Granite Setts UK Ltd – Terms & Conditions of Business

  1. This contract of sale is for the supply (and, where expressly agreed in writing, delivery) of granite setts, cobbles, tiles, kerbs etc (‘the goods’).
  2. The Seller is Granite Setts UK Limited of Orpington Business Park, Unit 1 Faraday Way, Orpington, Kent BR5 3AA (‘GSUK’).
  3. The Buyer is the entity purchasing the goods from GSUK.
  4. GSUK agrees to sell, and the Buyer agrees to buy, the goods described in paragraph 1 above on the terms set out below and the details set out on the face of the Pro Forma or Invoice.
  5. These Terms and Conditions are to be the only express terms of contract unless specifically confirmed otherwise by GSUK in writing and they take precedence over any other terms or conditions.
  6. The price(s) of the goods and the value of the contract are as set out on the face of the Pro Forma or Invoice.
  7. Prices are net unless expressly stated otherwise by GSUK.
  8. Prices do not include Value Added Tax (VAT) which is to be added at the rate of VAT in force at the tax point.
  9. If the Buyer cancels all or part of an order for the supply of goods the Buyer is liable for reasonable costs incurred by GSUK as a direct result of such cancellation.
  10. Payment shall be made in full prior to supply or delivery or by any later date expressly agreed in writing by GSUK.
  11. Interest and compensation on late payments accrue, together with liability for recovery costs, pursuant to the Late Payment of Commercial Debts (Interest) Act 1998 and subsequent Orders and Regulations.

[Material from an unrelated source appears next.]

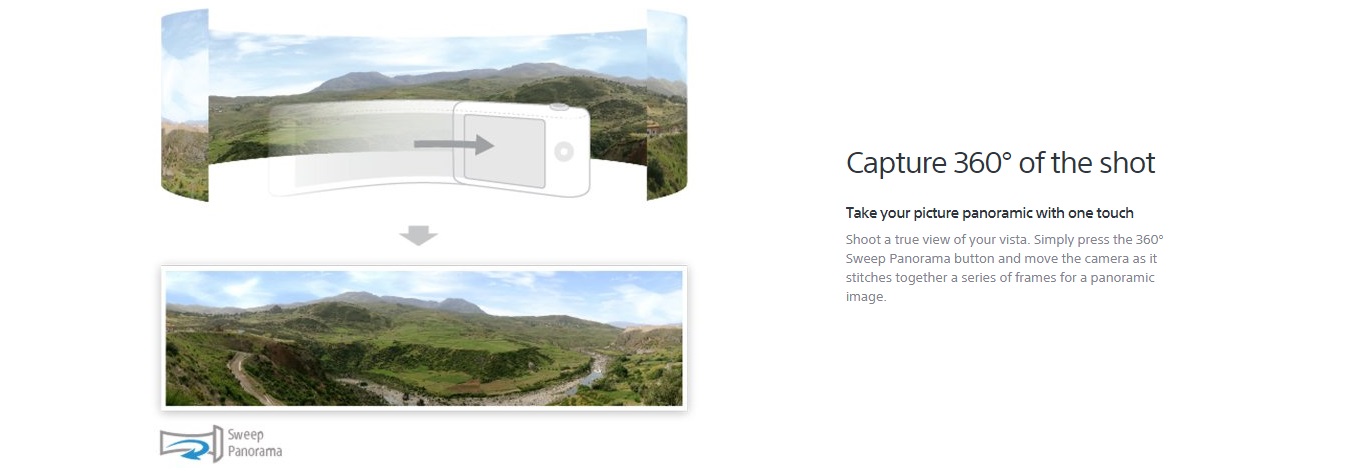
Task: Click the left curved edge panel of panorama
Action: coord(184,105)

  12. Title in the goods remains with GSUK until payment in full is effected by way of cleared funds.
  13. GSUK does not warrant that the quantity of any goods ordered is appropriate for any areas of intended use. It is for the Buyer to satisfy himself as to the sufficiency of his order.
  14. GSUK does not warrant that the goods referred to in paragraph 1 above are fit for any purpose intended by the Buyer or by others.

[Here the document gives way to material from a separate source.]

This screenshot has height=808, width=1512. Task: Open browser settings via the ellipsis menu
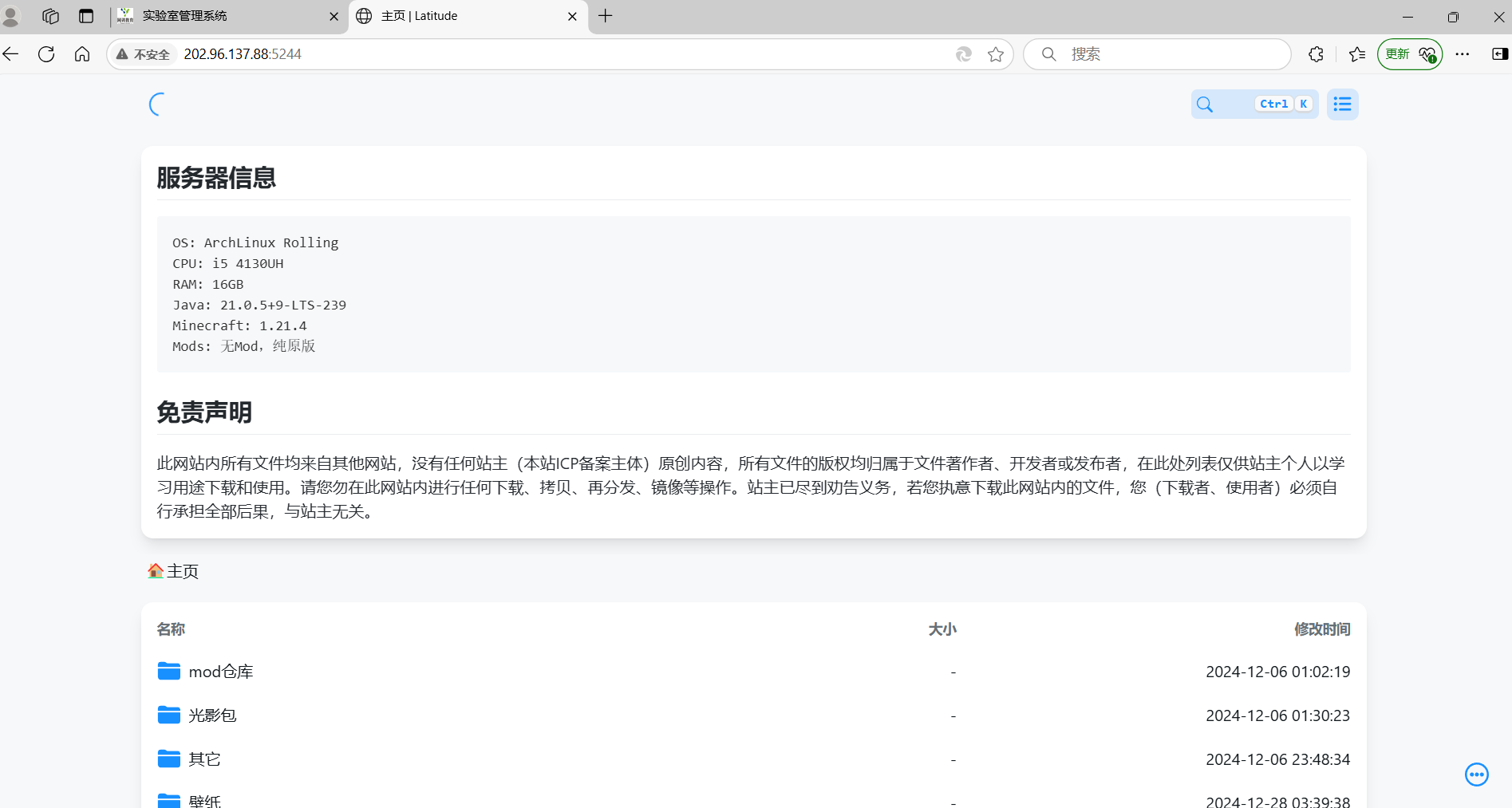1463,53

  15. The goods are subject to manufacturers’ tolerances.
  16. GSUK will arrange delivery of the goods via a 3rd party pallet network within a reasonable time following payment in full by way of cleared funds. The Buyer will notify GSUK of the address to which the goods are to be delivered. The Buyer shall arrange for the goods to be accepted at the delivery address and shall arrange for the goods to be unloaded without delay. The Buyer shall be liable for additional costs if delivery is refused, delayed or buyer has failed to declare unloading and or access issues prior to order.
  17. The Buyer shall be liable to GSUK for any additional costs arising from a requirement to deliver at a time that is not within normal business hours.

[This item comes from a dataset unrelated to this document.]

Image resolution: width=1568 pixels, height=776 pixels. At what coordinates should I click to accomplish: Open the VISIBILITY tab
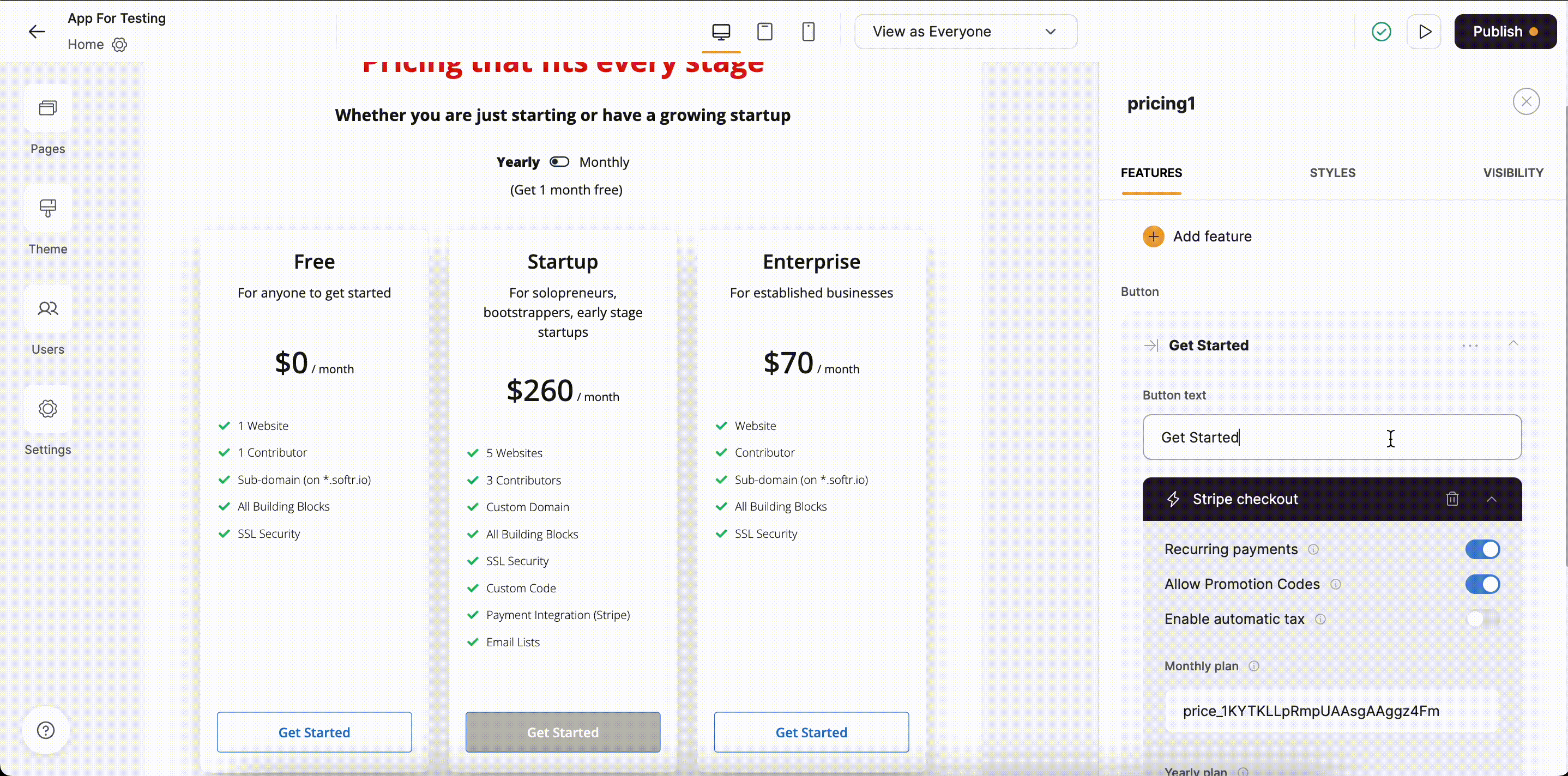pos(1513,173)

  18. The Buyer shall be responsible for directing where goods are to be unloaded, for arranging suitable and safe access, for obtaining any necessary local authority permissions and for moving goods promptly from the kerbside unloading point (unless otherwise stated and agreed) to place of use.
  19. The Buyer shall indemnify GSUK in respect of any loss or damage caused at place of delivery.
  20. Shortages / damages must be notified in writing by the Buyer to GSUK within 3 days of delivery or before use – whichever is the earlier. Goods must be checked and inspected before use; no subsequent claims will be entertained.
  21. Defective goods will be replaced free of charge by GSUK, which shall not be liable for any other claims arising from defects.
  22. Lead times are a best estimate and given on receipt of payment. GSUK cannot be held responsible for delays caused by sea carriers or port authorities.
  23. Any samples provided by GSUK shall be considered as being indicative only of colour, size or finish and shall not be considered as a binding obligation as to match with goods delivered for use.
  24. Any dispute, controversy, or claim arising out of or in connection with this contract of sale, or the breach, termination or validity thereof, shall be submitted to the Chartered Institute of Arbitrators (CIArb) and settled by final and binding arbitration in accordance with the Rules of The Business Arbitration Scheme. Judgment on any award issued under this provision may be entered by any court of competent jurisdiction.
  25. This contract of sale shall be subject to the laws of England & Wales.